The Condition: No Path to Any Authority

In a contested electromagnetic environment, a drone swarm operates under denial. The radio link to the operator is jammed or intermittent, satellite navigation is degraded or spoofed, and the path back to any command post is unreliable by design, because an adversary who can deny it will. Yet the drones still have to function as a swarm, and functioning as a swarm requires identity. Each drone must be able to prove to its siblings that it is a legitimate member, and each must be able to validate that an incoming instruction or observation actually came from a sibling rather than from an adversary spoofing one. This is the defense doctrine of denied, degraded, intermittent, and limited operations stated as an identity problem: identity has to work when there is no path to any authority that could vouch for it. The companion case essay, what drone jamming proves about trustworthy autonomy, makes the operational argument; this article is the identity mechanism underneath it.

Why Every Stored-Secret Model Fails Here

Public-key infrastructure fails because it depends on reachability. Validating a certificate means checking it against an authority and, in practice, checking revocation, and a certificate authority that cannot be reached cannot be consulted; the swarm is left either trusting unvalidated certificates or refusing to operate. Pre-shared keys fail for the opposite reason: they are reachable but brittle. A symmetric key distributed across the swarm so that members can authenticate to each other is a single point of catastrophic failure, because the capture of one drone, an expected event in a contested environment, compromises the key and therefore every member that shares it. External attestation services fail for the same reason PKI does: if a drone proves its integrity by presenting an attestation from a cloud or platform provider, and that provider is unreachable, the proof cannot be produced. Every model that locates the proof of identity in a stored secret or an external issuer inherits a dependency that the contested environment is specifically designed to sever.

Why Keyless Continuity Holds

Keyless identity holds in this environment because the proof is carried, not fetched. A drone's identity is an append-only chain of dynamic hashes advanced by validated interaction, and its trust value is a computed property of that chain that any verifier can reconstruct by replaying it. A sibling validates an incoming message by checking that the sender's present chained state is the legitimate successor of states it has previously witnessed, locally, with no authority in the loop.
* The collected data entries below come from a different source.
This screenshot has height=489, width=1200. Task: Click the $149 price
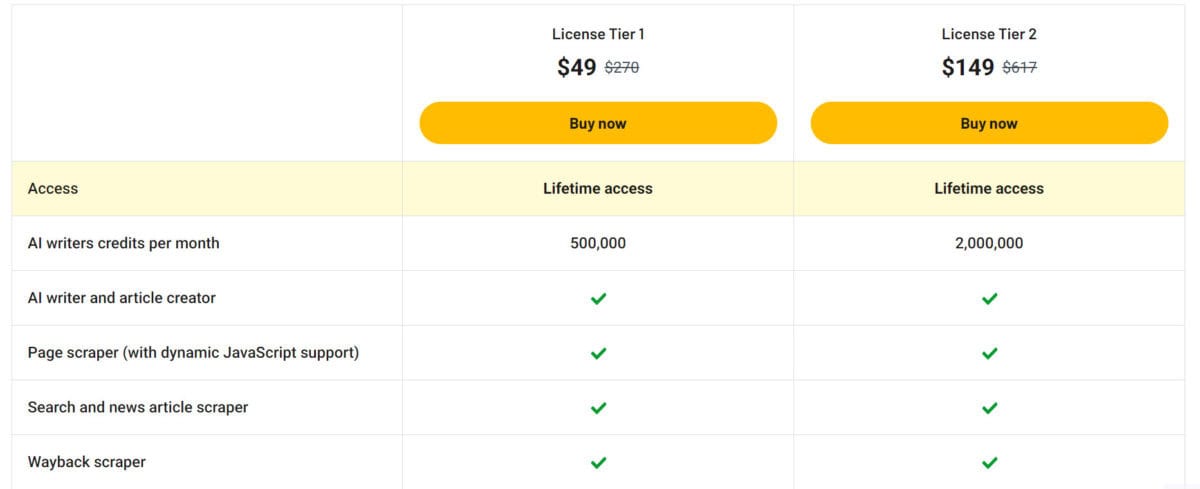[967, 67]
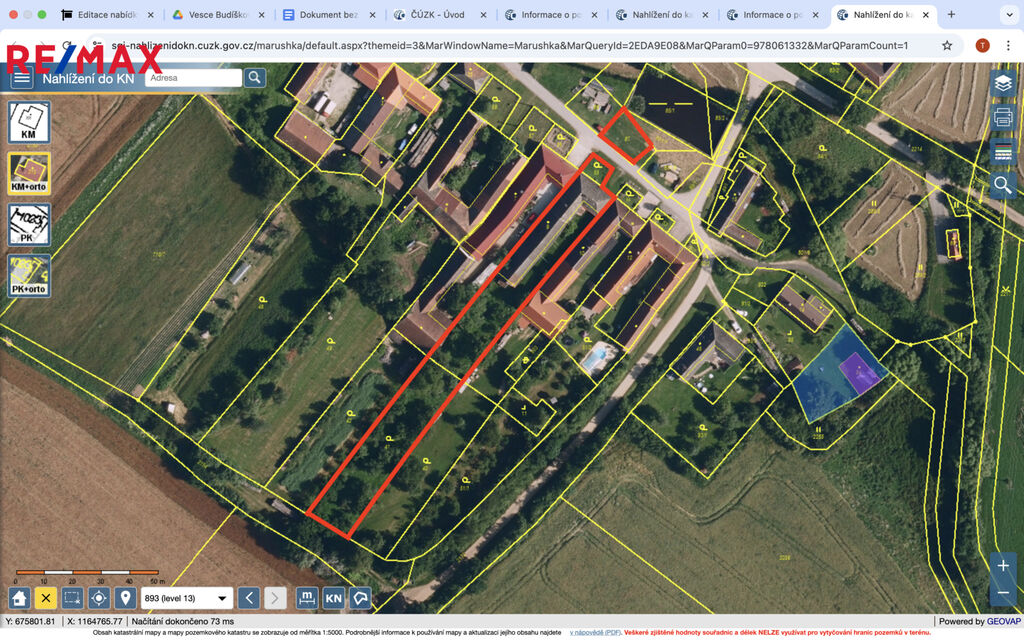Image resolution: width=1024 pixels, height=640 pixels.
Task: Click the KN info query icon
Action: (x=334, y=598)
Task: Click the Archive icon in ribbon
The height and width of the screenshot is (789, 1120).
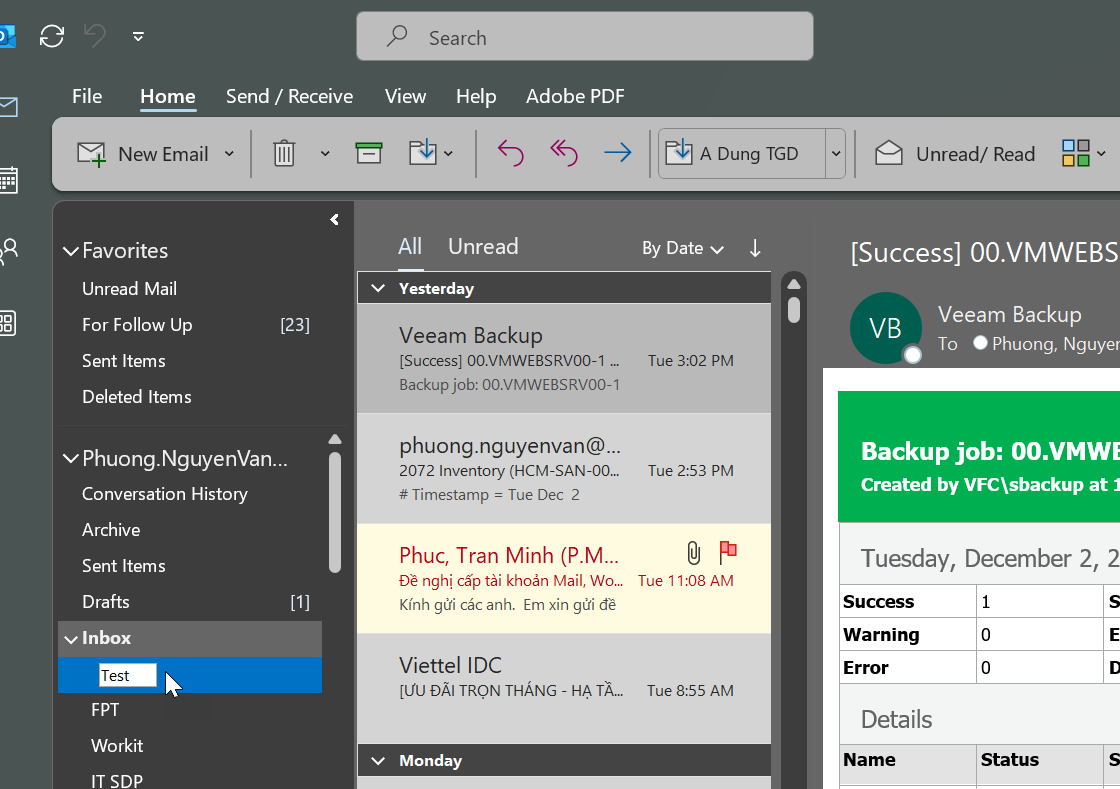Action: coord(369,153)
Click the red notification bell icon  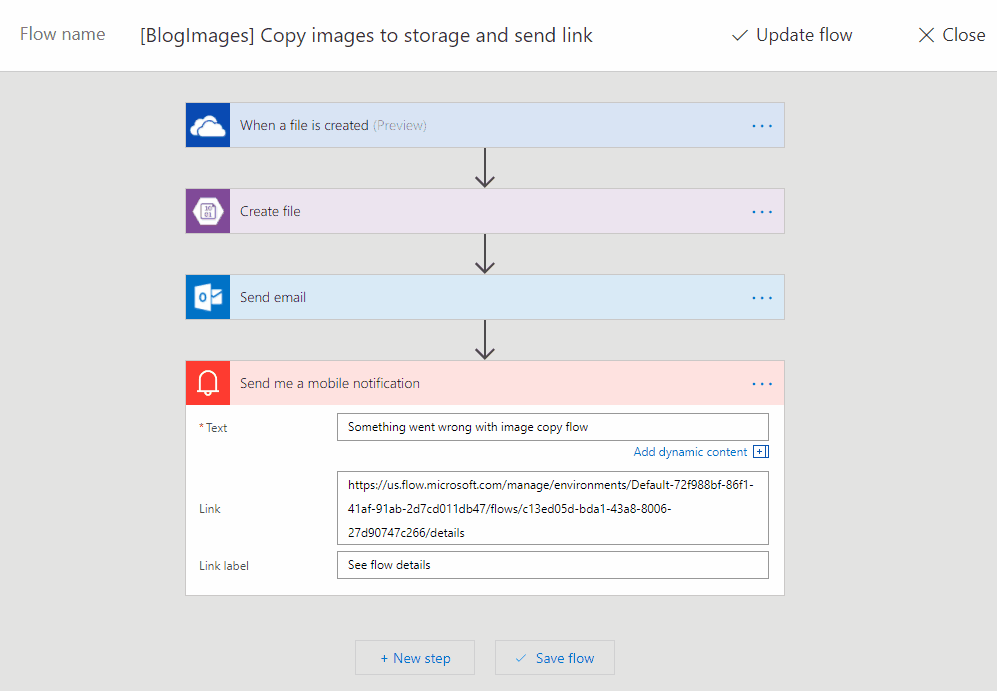point(208,383)
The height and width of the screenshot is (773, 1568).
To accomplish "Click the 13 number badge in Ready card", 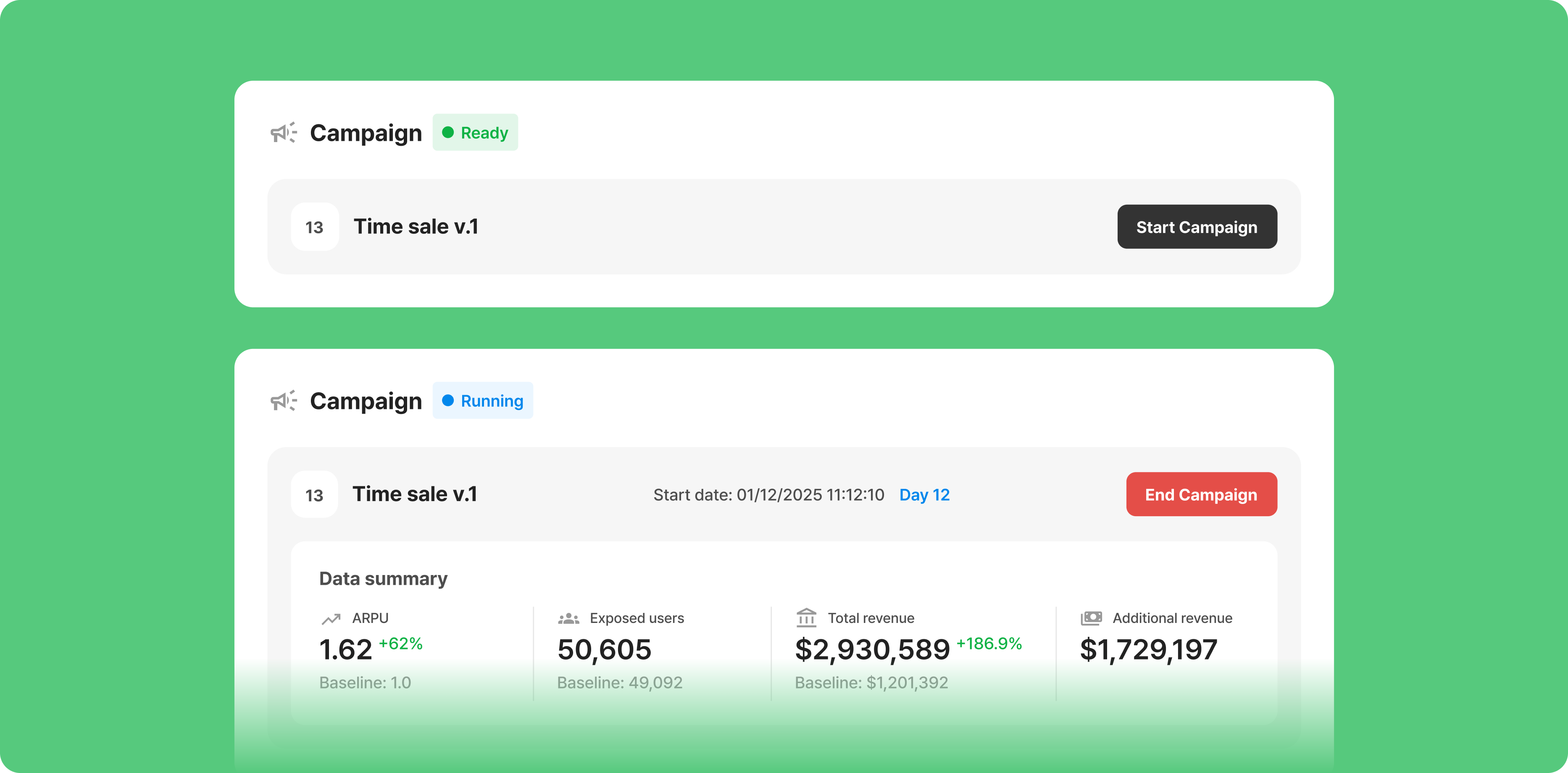I will point(315,227).
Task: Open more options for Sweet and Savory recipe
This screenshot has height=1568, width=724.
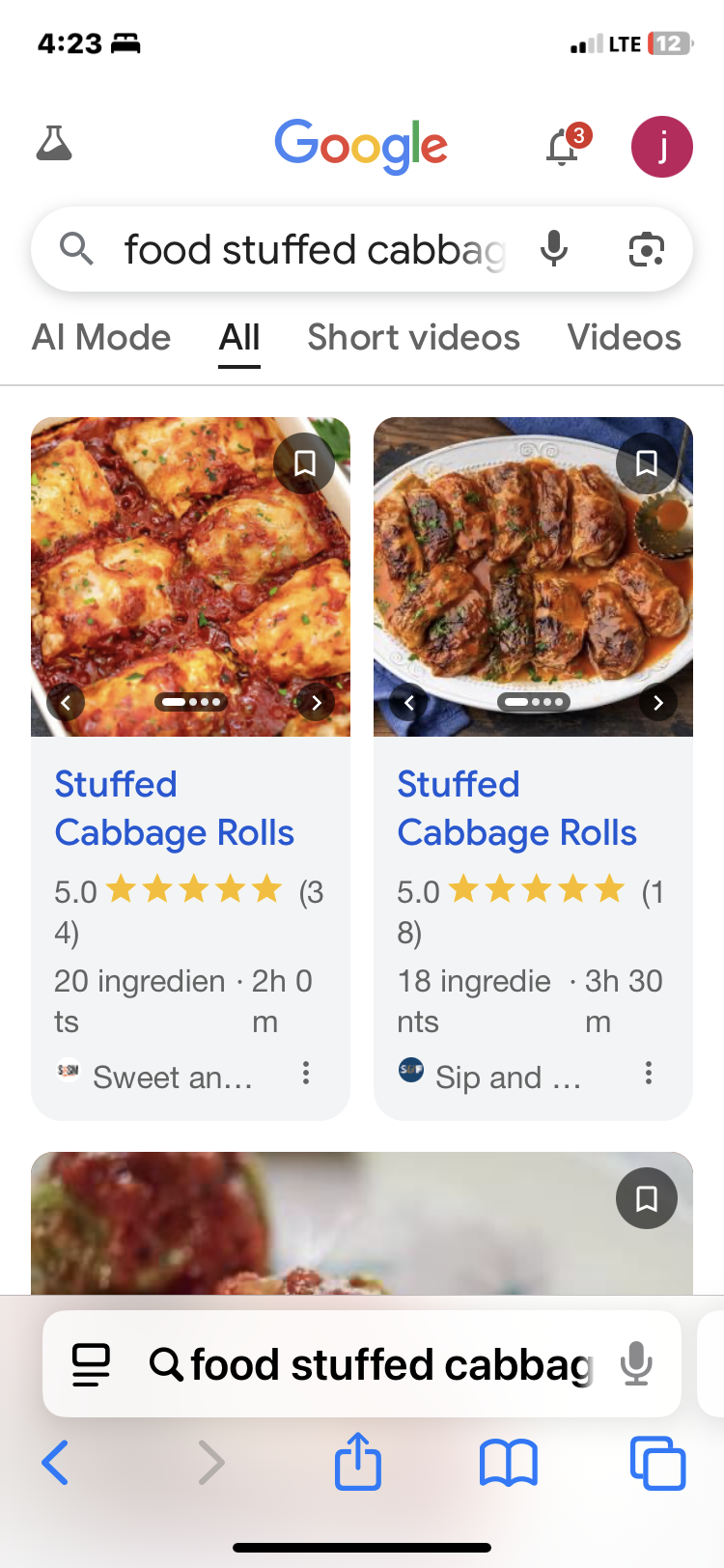Action: click(x=305, y=1073)
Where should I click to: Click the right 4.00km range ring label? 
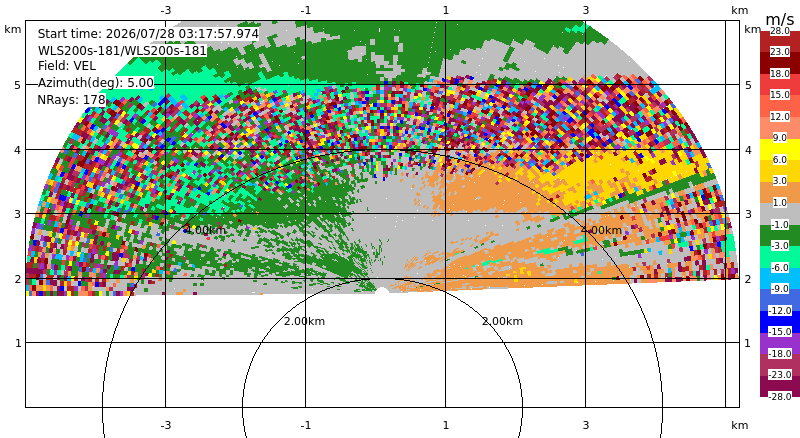pyautogui.click(x=602, y=230)
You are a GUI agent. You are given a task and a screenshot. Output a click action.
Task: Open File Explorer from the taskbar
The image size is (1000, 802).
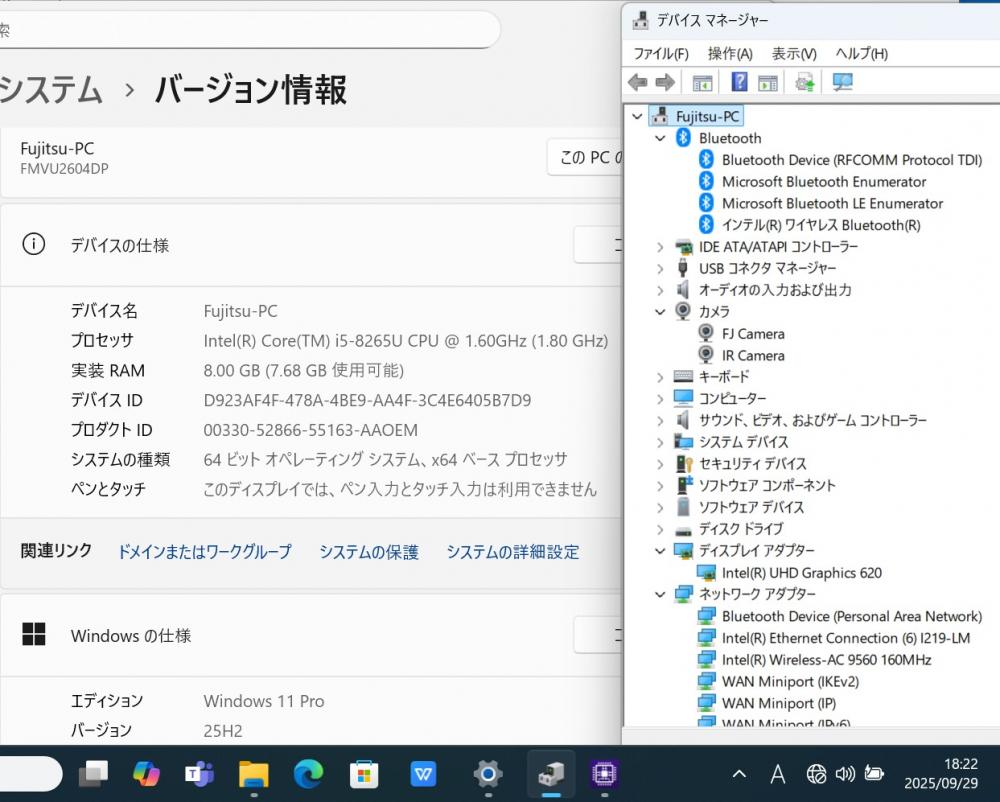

There is no certificate to check against an unreachable registry and no shared secret whose capture unravels the swarm, because each drone's chain is its own and advances only through interactions it actually participated in.

Two further properties make this survivable under capture. Device entanglement binds the identity chain to the physical platform, so a chain cannot be lifted off a captured drone and replayed from adversary hardware; the proof is anchored in locally sourced unpredictability that does not travel. Quorum recovery handles the temporary state loss that contested operation produces: a drone that loses connectivity or part of its state for a period can re-establish its standing through a threshold of peer validations rather than through a call home, so the swarm heals from within. Capture remains a real event with real consequences, but it is a contained, attributable one, the loss of one member, rather than a key disclosure that compromises the whole.

The General Point

The jamming case is the sharpest illustration of a general principle that the white paper Autonomy You Can Trust develops in full: when a system must act with no round-trip to authority, the things authority would have supplied, including identity, have to be carried inside the acting unit. PKI, pre-shared keys, and attestation services are all ways of supplying identity from outside, and outside is exactly what the adversary removes. Keyless continuity is identity that needs nothing it cannot carry, which is why it is the architecture that holds when the link dies.

Disclosure Scope

The keyless identity mechanism, including the append-only chain of validated dynamic hashes, the device entanglement that binds a chain to its physical platform, and the quorum recovery that re-establishes standing through peer validation rather than an issuer, is disclosed in the identity filing (U.S. Application No. 19/388,580, published as US 2026/0126730 A1), including its claims directed to entanglement. This article applies those disclosed mechanisms to the contested-link, denied-environment condition described in defense doctrine for denied, degraded, intermittent, and limited operations, and is the identity-mechanism companion to the case essay on drone jamming and to the autonomy white paper. References to operational doctrine are to public sources and are used for context only.